Personal Rate of Return
Your personal rate of return (RoR) helps you understand how your retirement account has performed–not just how your investments performed in the market, but also factoring in your personal investment decisions.
This return type is called a dollar-weighted return (also known as an internal rate of return or IRR). It reflects the timing and amount of your contributions and withdrawals, offering a clearer picture of your personal experience, compared to standard benchmarks that assume no activity in the account.
What Impacts Personal (Dollar-Weighted) Performance?
Most savers contribute regularly to their retirement account through payroll deductions, and these contributions–along with any withdrawals or employer contributions–impact performance. Dollar-weighted return reflects:
- Contribution timing: If you contribute more during a market upswing, those contributions benefit from the growth. Conversely, contributing heavily during a downturn may lessen your overall returns, at least in the short term.
- Contribution amount: Larger contributions in a strong market can significantly boost your overall return, while smaller contributions during those times have less impact.
- Market fluctuations: The market's ups and downs, combined with the timing of your contributions and withdrawals, shape your personal return.
How Does Time-Weighted Performance Differ?
You may be familiar with time-weighted performance when evaluating a mutual fund or market index (e.g., the S&P 500). That method measures the return of investments, regardless of when or how much you invested, and it is often used to evaluate how well a specific fund or index has performed.
While helpful in comparing fund managers, it doesn’t reflect the impact of your personal investment timing, account activity, or the cash flow into your account.
Personal Rate of Return Explained
The following examples highlight how your personal investment decisions (e.g., when and how much you invest) impact your dollar-weighted performance, while time-weighted performance remains unaffected.
Suppose you invest in a fund that starts the year at $100 per share and grows to $110 by the end of the year–a 10% increase. Any account fully invested in this fund for the entire year would show a 10% time-weighted return. However, your dollar-weighted return may differ based on when and how much you invested. Below is an example of the same investment made at different times:
Scenario #1: Timing of Contribution Matters
- January: You have a balance of $1,000 and 10 shares at $100 per share.
- July: The market is up, and the share price is $125. You invest $1,000 → you buy 8 shares.
- December: The fund recovers to $110 per share.
Result:
- Total contributions: $1,000
- Total shares owned: 18
- Ending value: 18 × $110 = $1,980 (approximately a -1.36% dollar-weighted return)
Your dollar-weighted return is negative despite the fund gaining 10% over the year, because more of your money was invested during the market downturn and didn’t fully benefit from the recovery.
Scenario #2: Same Investment, Different Timing
- January: You have a balance of $1,000 and 10 shares at $100 per share.
- August: The market is down, and the price per share is at $80. You invest $1,000 → you buy 12.5 shares.
- December: The price of the investment rises to $110 per share.
Result:
- Total contributed: $1,000
- Total shares owned: 22.5
- Ending value: 22.5 × $110 = $2,475 (approximately a 35.34% dollar-weighted return)
Your dollar-weighted return is higher than 10% because you purchased the shares at the lowest price and benefited from the recovery.
Understanding Cumulative vs.
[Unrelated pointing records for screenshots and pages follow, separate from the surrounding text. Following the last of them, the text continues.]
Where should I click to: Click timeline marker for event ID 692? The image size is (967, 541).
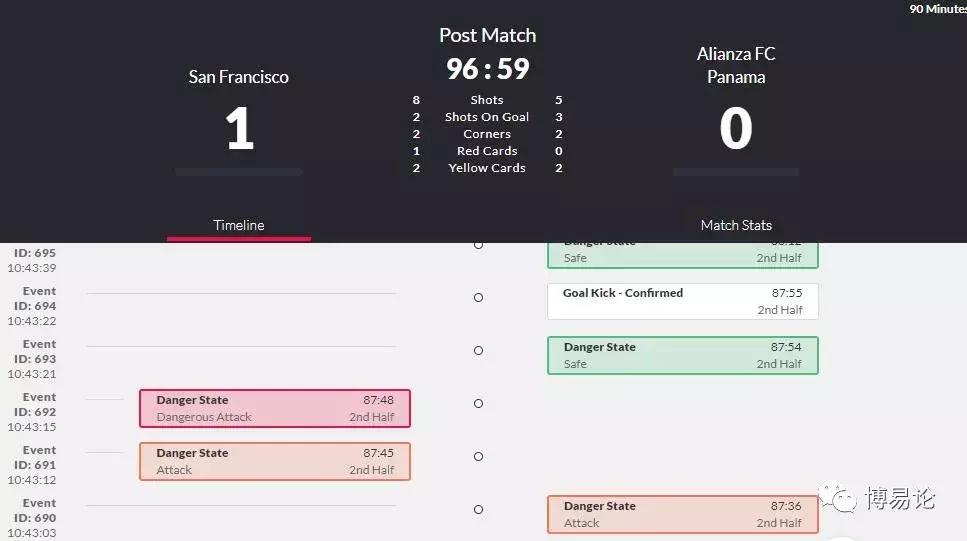478,403
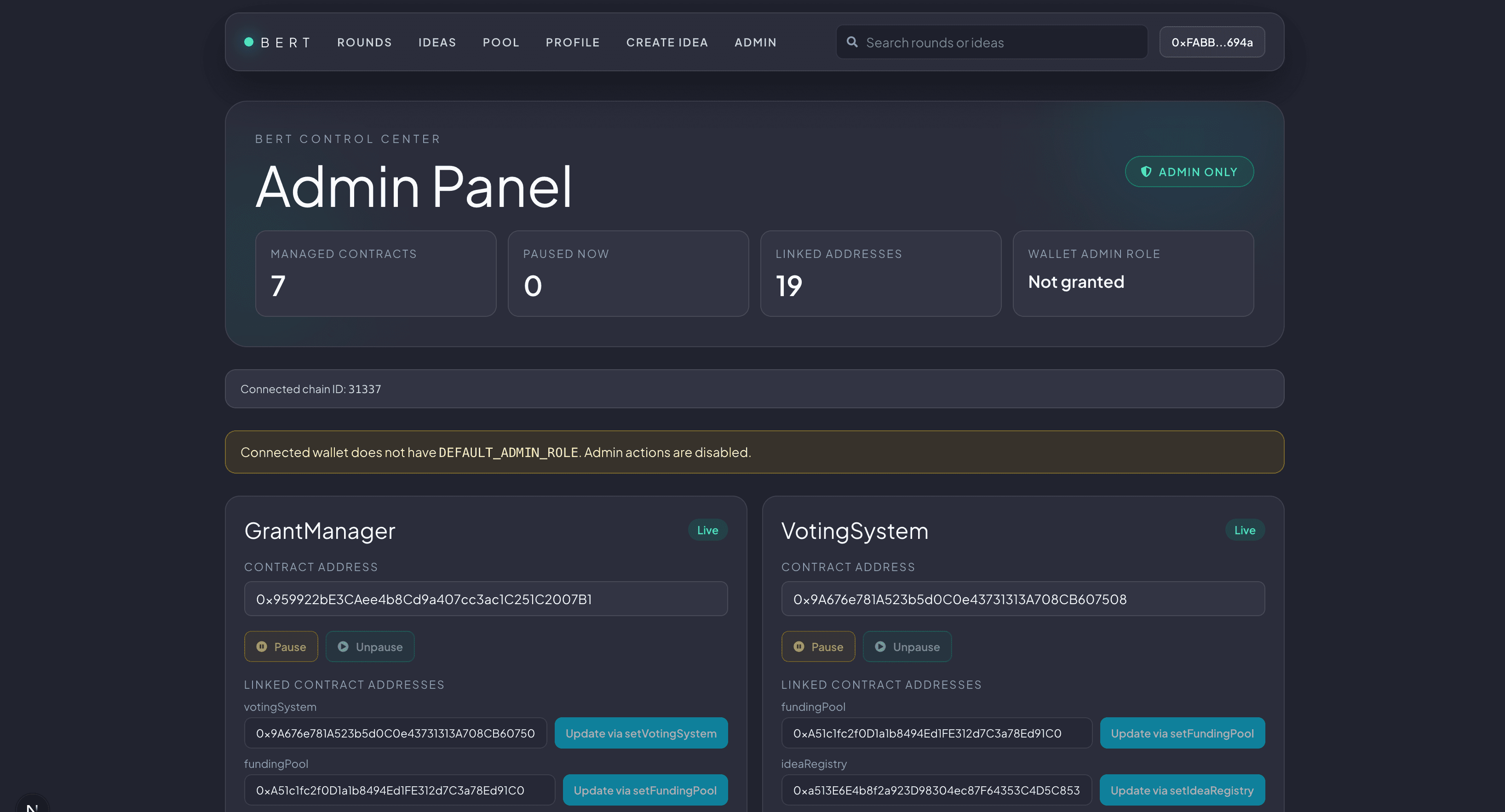Screen dimensions: 1505x812
Task: Select GrantManager's contract address field
Action: (x=486, y=599)
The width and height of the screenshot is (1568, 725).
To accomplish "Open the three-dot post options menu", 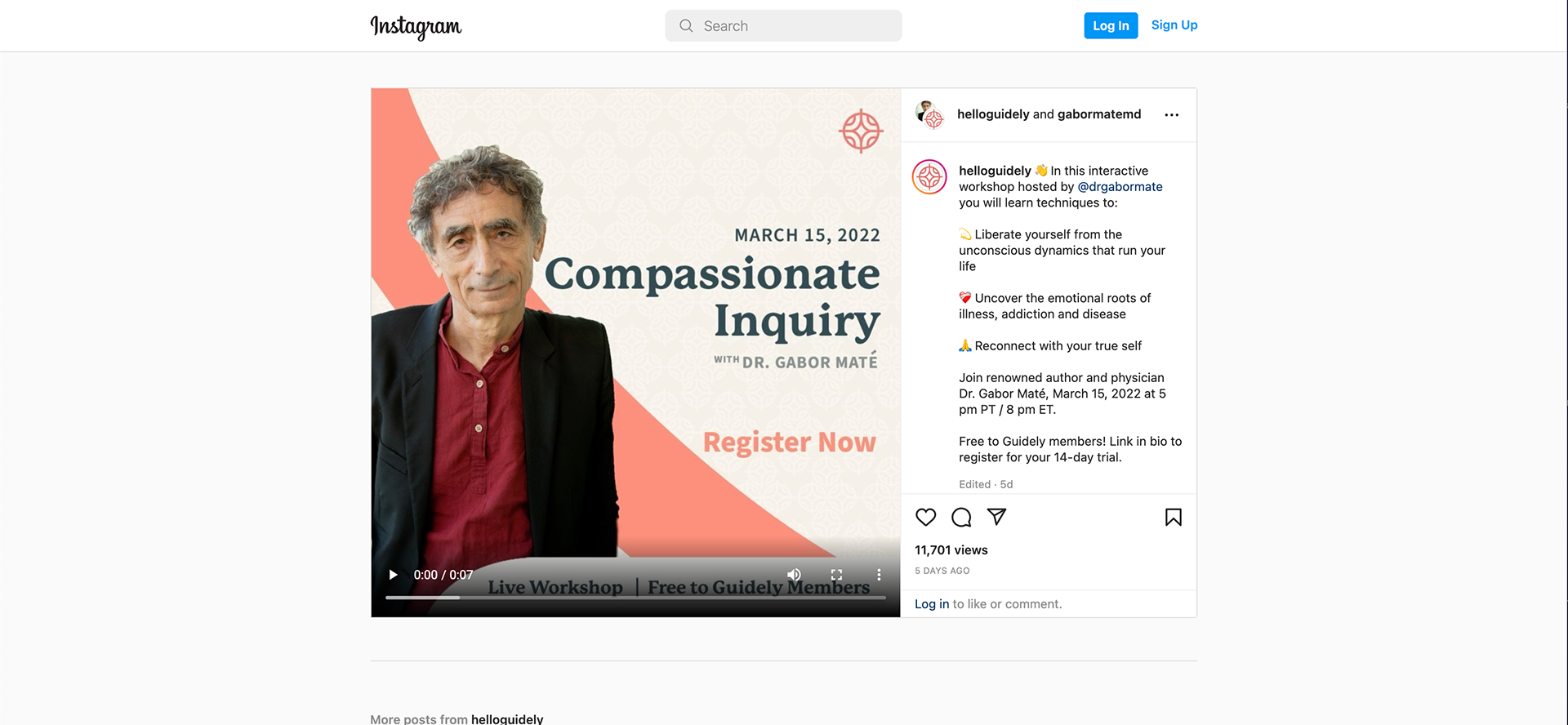I will [x=1171, y=115].
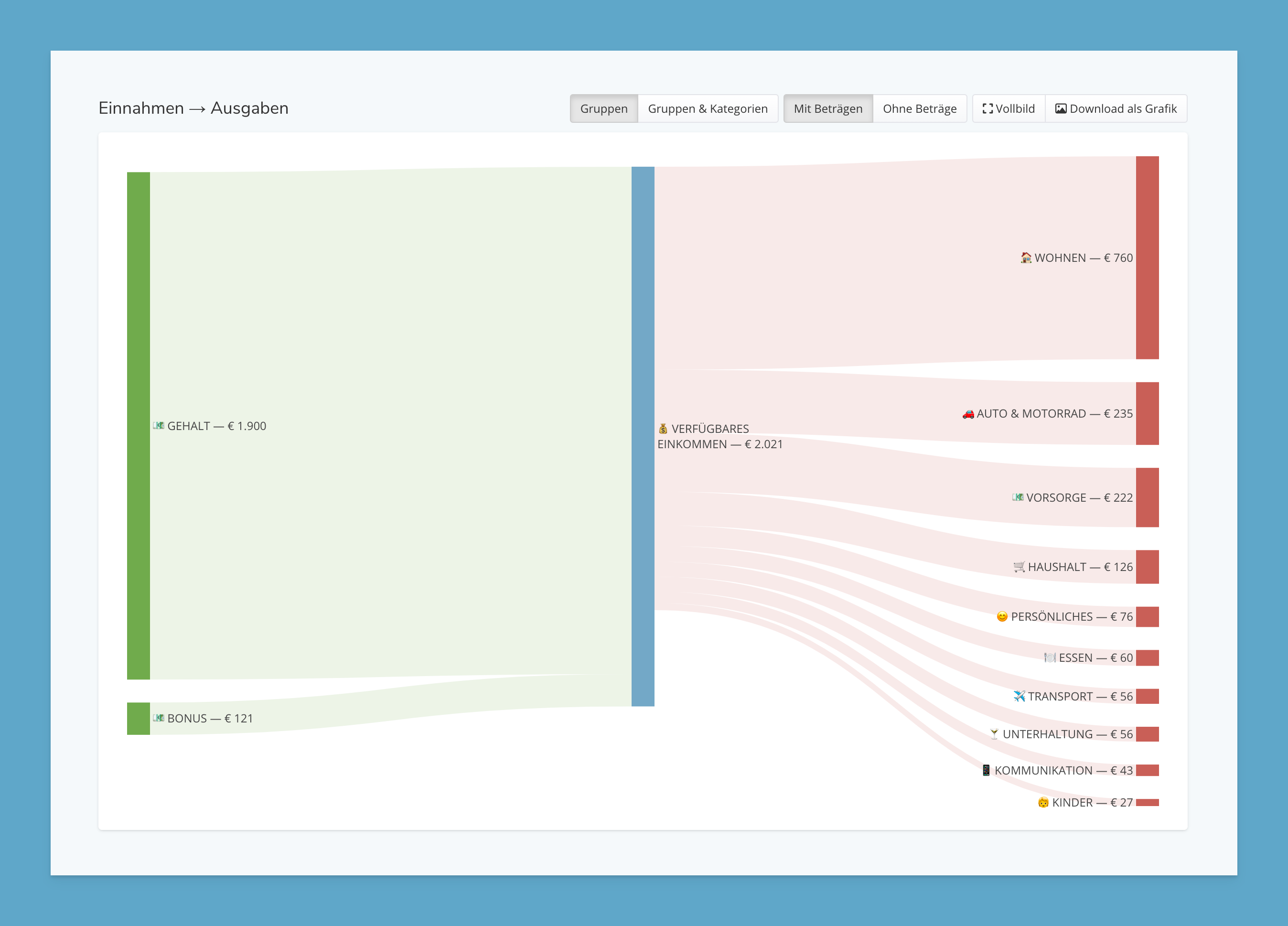Click the house icon next to WOHNEN
The width and height of the screenshot is (1288, 926).
click(x=1026, y=258)
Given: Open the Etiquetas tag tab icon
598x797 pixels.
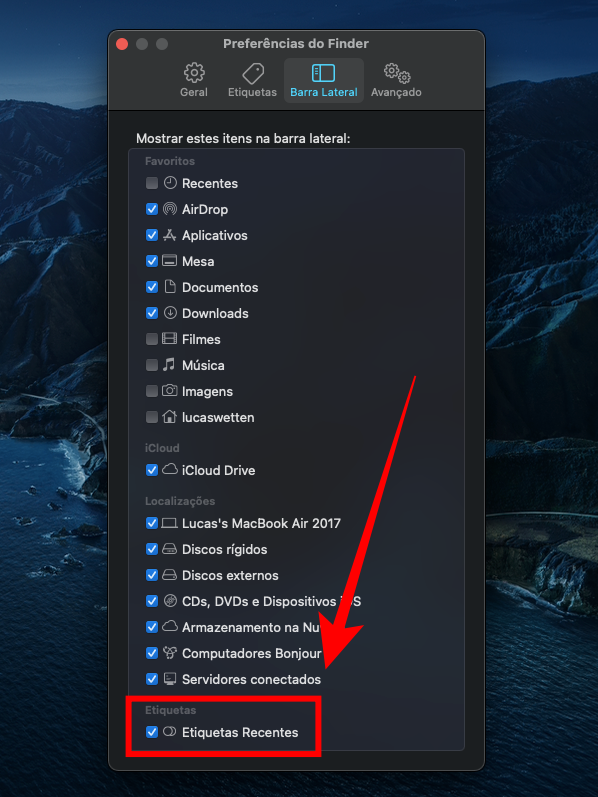Looking at the screenshot, I should pyautogui.click(x=253, y=74).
Annualized Returns
How your personal rate of return is shown depends on the time range you select.
Cumulative Return
If you review your RoR for a period of less than 12 months, our platform will display a cumulative return. This shows your total gain or loss during the selected period, and it’s a straightforward view of how much your account has grown or diminished during that specific time.
- Example: If your account grew from $10,000 to $11,000 over 6 months, your cumulative return is 10%.
Cumulative returns can help you understand how your account performed over a specific short-term window. This can be helpful when reviewing recent activity or assessing the impact of short-term market swings on your account.
Annualized Return
Annualized return shows the average rate of return over each 12-month period in your account, including the effect of compounding your investment returns, capital gains, interest, and dividends. It gives you a sense of how consistently your account has grown or declined year over year, helping you evaluate long-term progress.
- Example: If your account grew 30% over 3 years, the annualized return is about 9.1% yearly. That means on average, you earned just over 9% per year during that period, even if some years were higher or lower.
An annualized rate of return can help you compare how your account performed across different time frames, even if your actual returns varied year to year.